Talking about guts: Dr Angela Duckworth, professor of psychology at the University of Pennsylvania, is known as the author who described “grit” as a quality one needs for sustainable success. In her book Grit: The Power of Passion and Perseverance, she defines grit as “a combination of perseverance and also passion for long term and challenging goals. It’s a kind of stamina, but not just stamina in your effort, also stamina in your interest.” She describes four processes in becoming gritty: finding your interests, practicing various interests until your purpose becomes clear, and ultimately living in hope and with resilience.

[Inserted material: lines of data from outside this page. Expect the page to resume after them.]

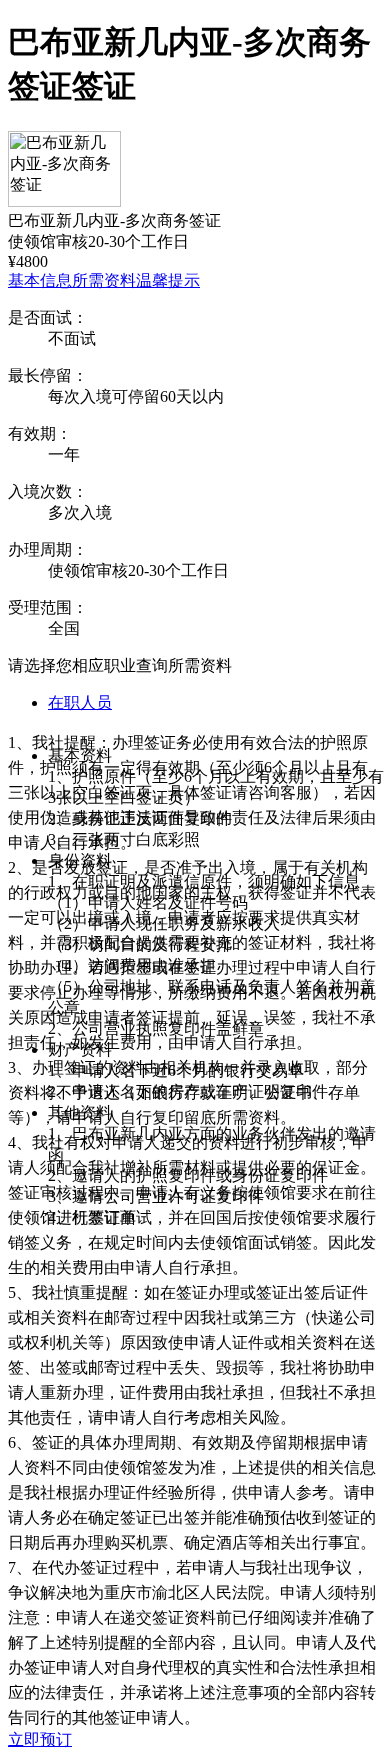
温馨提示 (168, 280)
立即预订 (40, 1739)
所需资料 (104, 280)
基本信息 (40, 280)
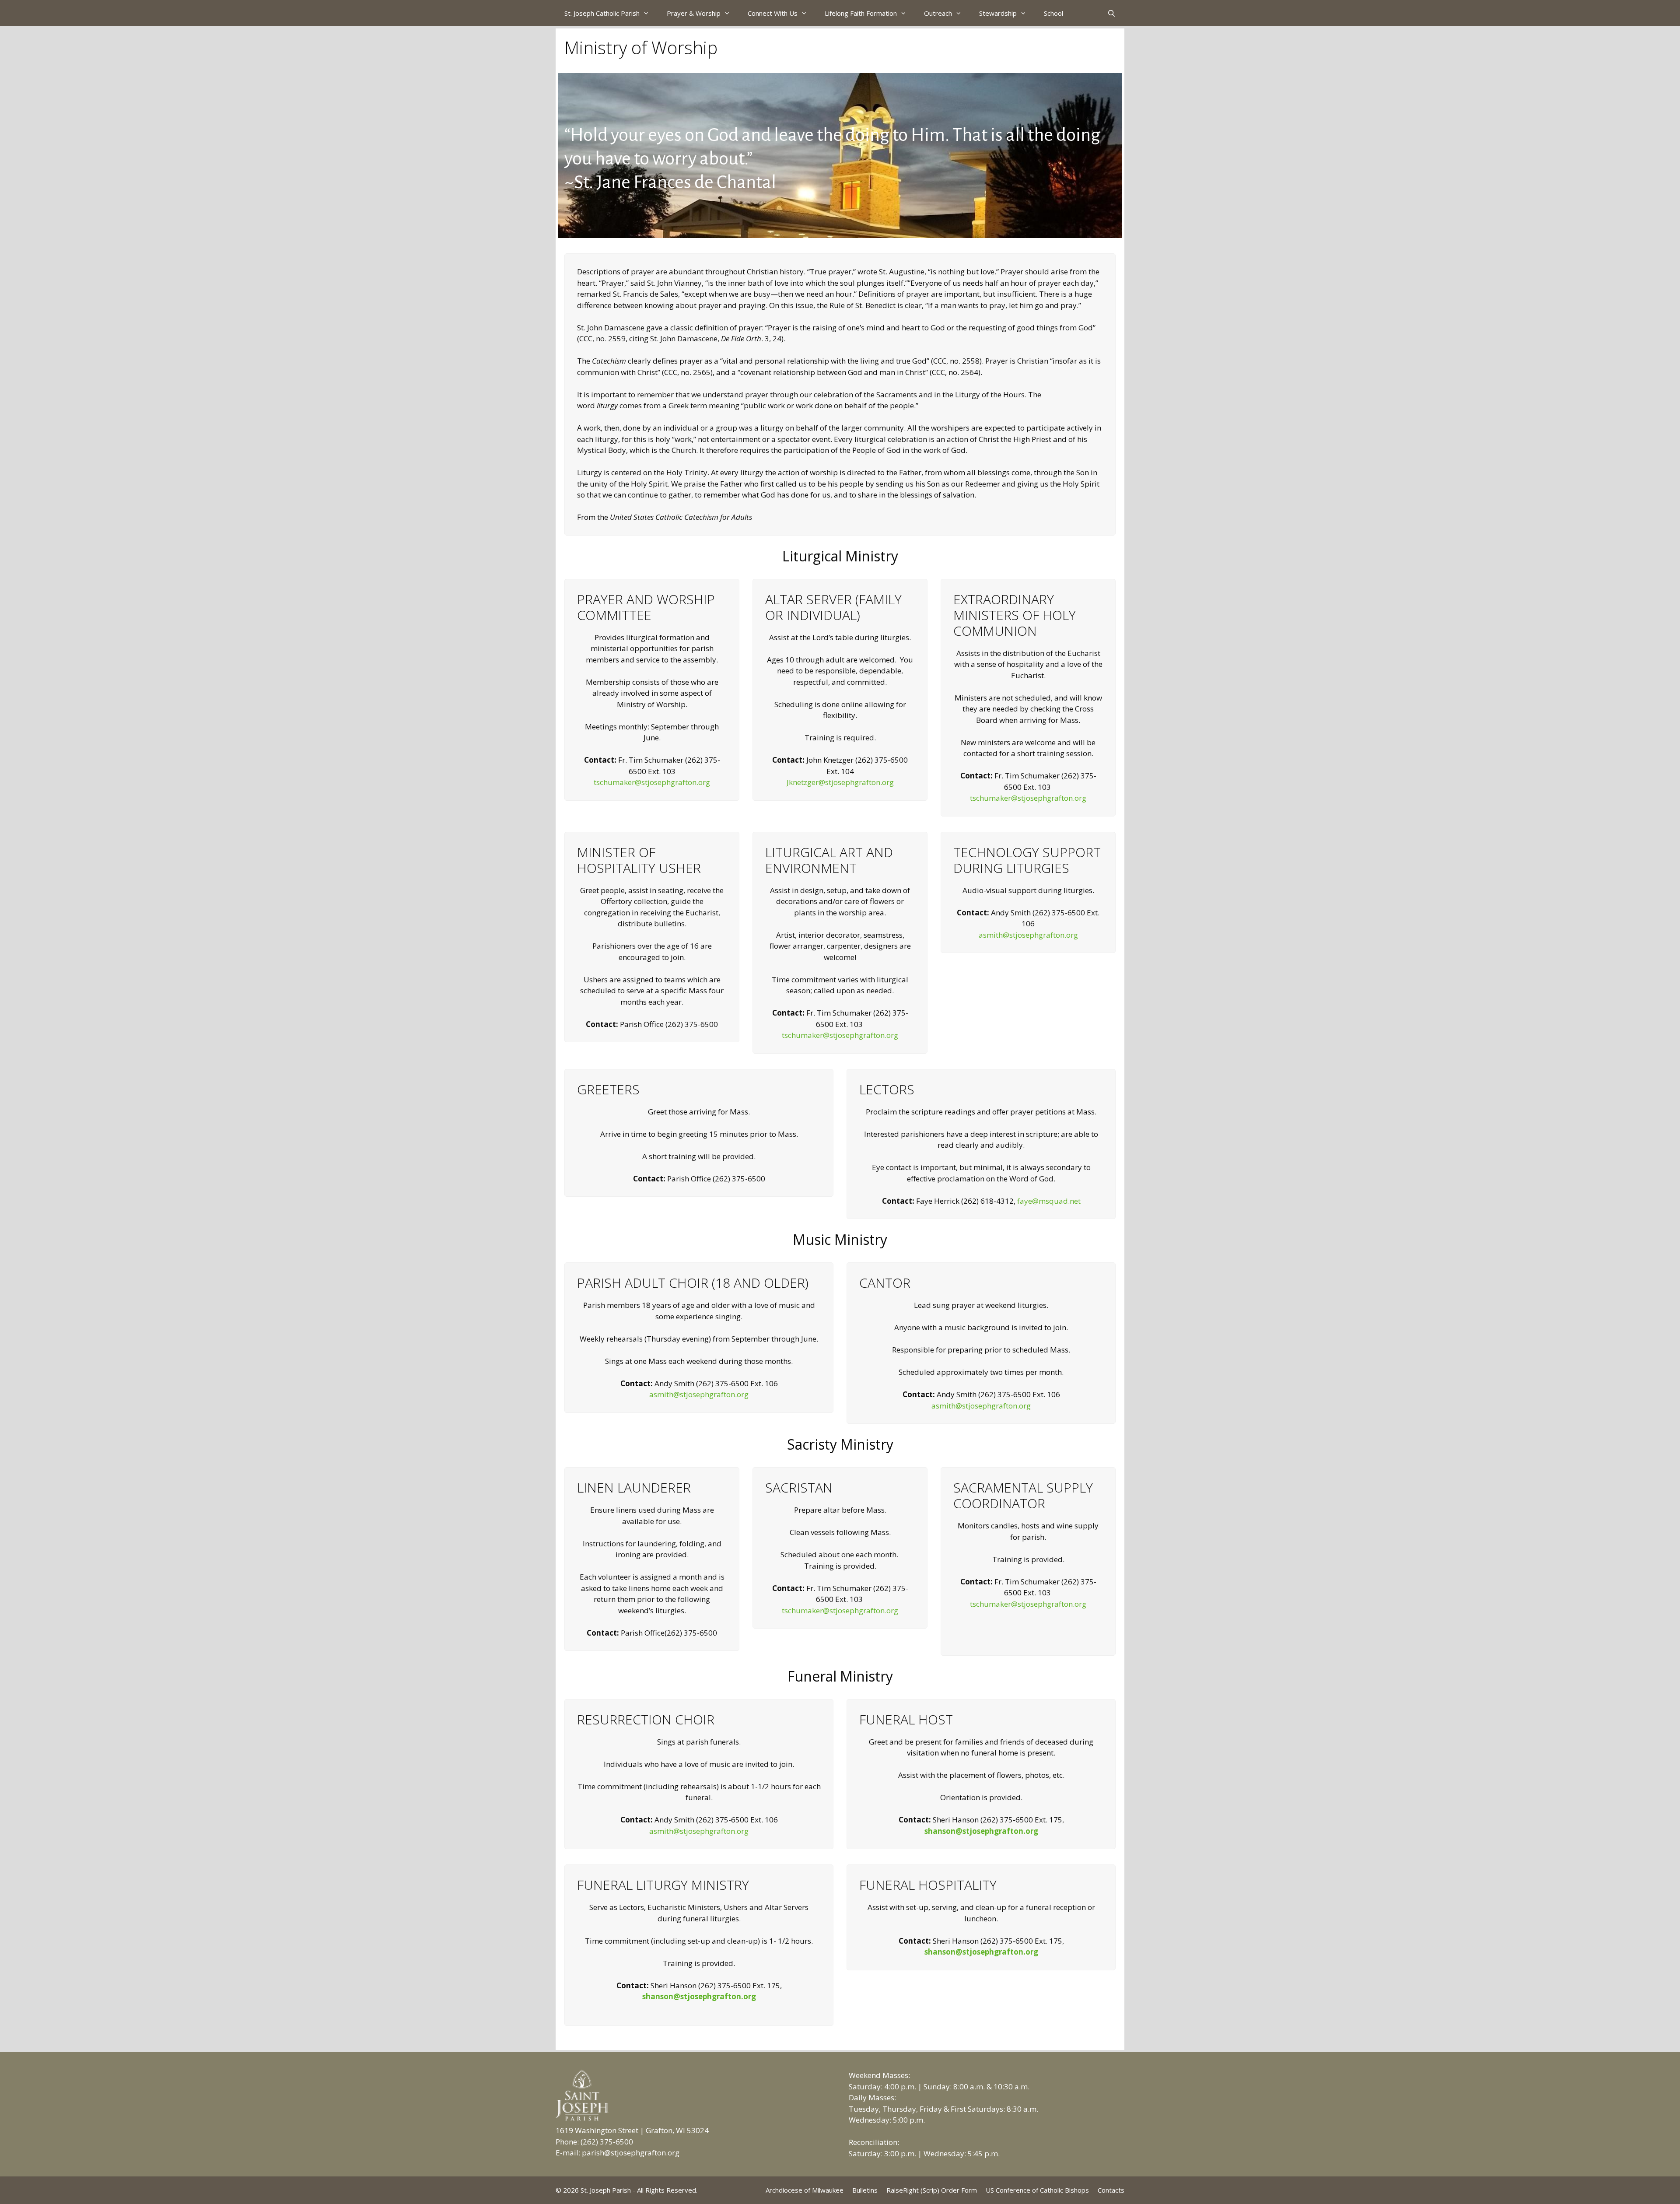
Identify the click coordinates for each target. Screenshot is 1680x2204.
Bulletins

Having guts, resilience, tenacity, vasbyt – they are what grit is all about. According to a review by The Wall Street Journal, Duckworth’s book Grit deals with what goes through your head when you fall down, and how that—not talent or luck—makes all the difference.

Perhaps, then, living sustainably in trying times means to not lose your grip, your grit or your gutsy-ness. Living sustainably means taking your passion and your perseverance on a long haul to the other side of whatever calamity is yours, right now.